Se resultar impossível a restauração dos autos, o efeito jurídico mais consentâneo é a declaração de nulidade do processo original por violação aos princípios constitucionais do devido processo legal e da ampla defesa. Isso porque o processo existe ainda que os autos não existam (Miranda, 1977, p. 153). Após o trânsito em julgado dessa decisão, é possível oferecer nova denúncia (ou queixa) e destravar a persecução penal, desde que o fato criminoso, pelo transcurso do tempo, não esteja acobertado pela prescrição ou outra causa extintiva da punibilidade (morte do acusado, por exemplo).

Mesmo existindo o processo e mantendo parte de sua eficácia, a despeito da desaparição dos autos, a sua validade é posta em xeque. Isso porque as partes não podem perseguir suas pretensões. E principalmente a defesa fica impossibilitada de conhecer a acusação em toda sua extensão e de usar todos os meios de defesa garantidos constitucionalmente. Fere os mais básicos princípios de justiça manter a ameaça de um processo criminal contra um indivíduo, sem que este tenha condições de contestá-lo ou envidar esforços para demonstrar sua inocência.

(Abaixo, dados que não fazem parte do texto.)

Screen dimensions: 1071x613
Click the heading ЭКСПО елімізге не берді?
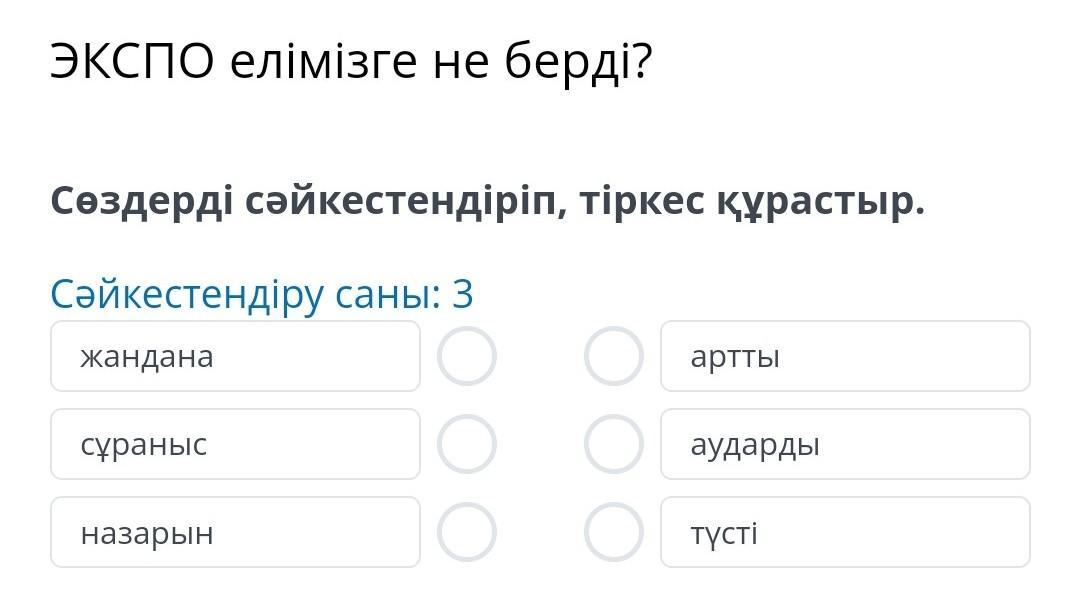tap(351, 64)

"A perda dos autos em 2ª. instância, caso seja impossível uma restauração condigna, acarreta a nulidade do processo por vertical ofensa ao amplo direito de defesa, a evidenciar a trágica inconstitucionalidade por desrespeito ao princípio do devido processo legal, vez que a presença dos dados e provas nele constantes se faz imprescindível para o regular julgamento de uma controvérsia, nos vários campos do direito aplicável seja ele estatal ou não" [12].

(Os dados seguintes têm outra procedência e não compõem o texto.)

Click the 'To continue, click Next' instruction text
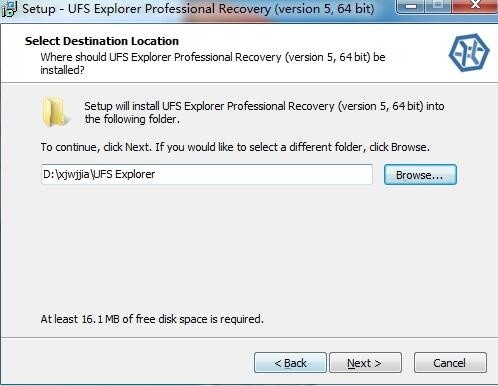 click(235, 147)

10- Sentença de restauração

O procedimento de restauração é posto fim através de sentença. A restauração depende do julgamento; portanto, de sentença que se pronuncie no incidente. Antes disso, por mais complexa que tenha sido a recomposição, nenhuma eficácia tem o que dos autos depende e só após serem restaurados, com o trânsito em julgado da sentença, se pode utilizar deles (Miranda, 1977, p. 157).

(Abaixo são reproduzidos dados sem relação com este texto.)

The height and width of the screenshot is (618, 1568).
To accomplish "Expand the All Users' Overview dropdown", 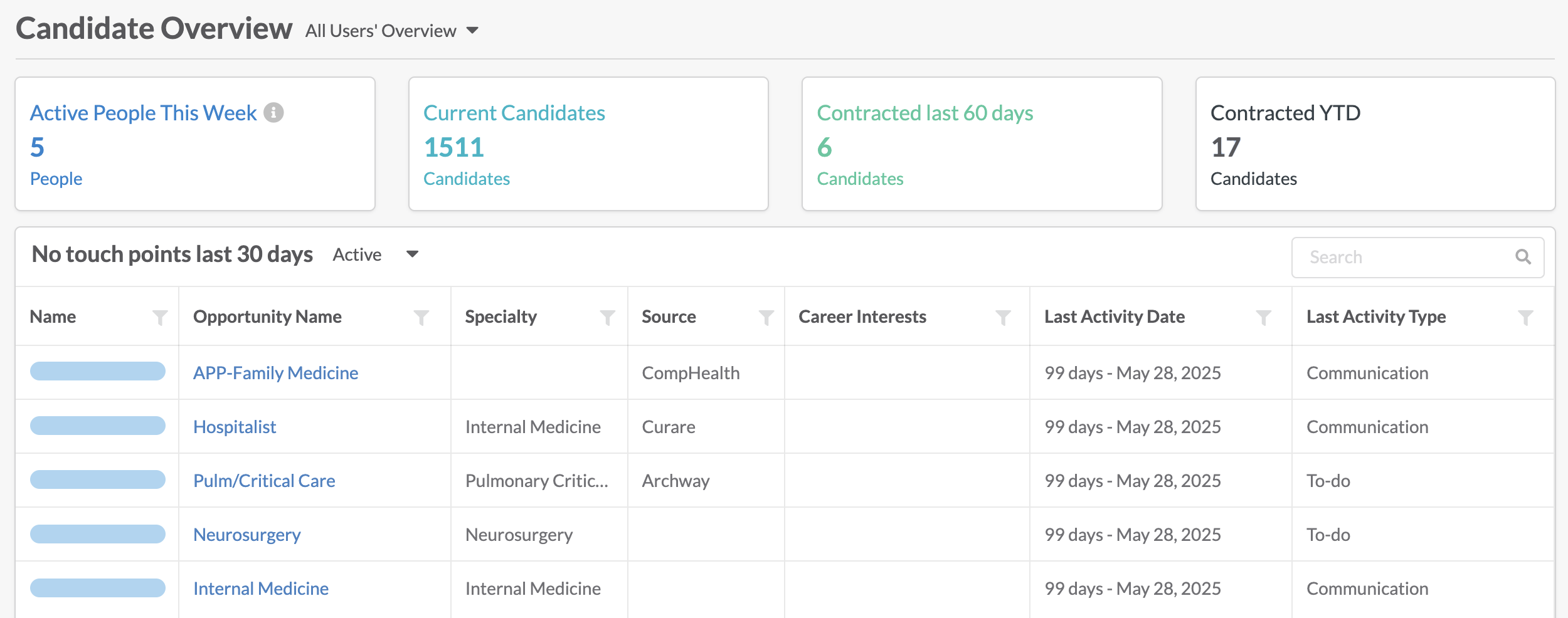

Nessa decisão é julgada a restauração dos autos e não o mérito da causa [13]. Não pode o juiz ao encerrar por sentença a restauração julgar simultaneamente o mérito da causa, sob pena de nulidade.

A sentença que julga restaurados os autos não faz coisa julgada material, pois aparecendo "os autos originais, nestes continuará o processo" (CPP, art. 547, §único). E tampouco interrompe a prescrição [14].

Ao final, com o trânsito em julgado da sentença, os autos restaurados valem pelos originais, restabelecendo-se o curso normal do processo, como se o feito não tivesse sido interrompido [15].

Contra a sentença cabe recurso de apelação (CPP, 593, II) e nesta somente será discutida, como é óbvio, a restauração feita, vedada a discussão do mérito da causa.


11- Conclusões

O incidente de restauração dos autos no processo penal apresenta alguns aspectos que merecem especial atenção para evitar nulidades absolutas. Dois desses aspectos merecem destaque: I- a intimação pessoal das partes para a audiência de restauração; II- a vedação de discutir sobre qualquer ponto de direito ou de fato da causa principal.

Ao julgador impõe-se a necessidade de conduzir o feito restaurativo de forma regular e observando os possíveis vícios capazes de gerar nulidade, pois como no curso do incidente não há interrupção da prescrição, boa parte dos acusados aproveita a ocasião para procrastinar a restauração de forma a alcançar essa causa extintiva de punibilidade.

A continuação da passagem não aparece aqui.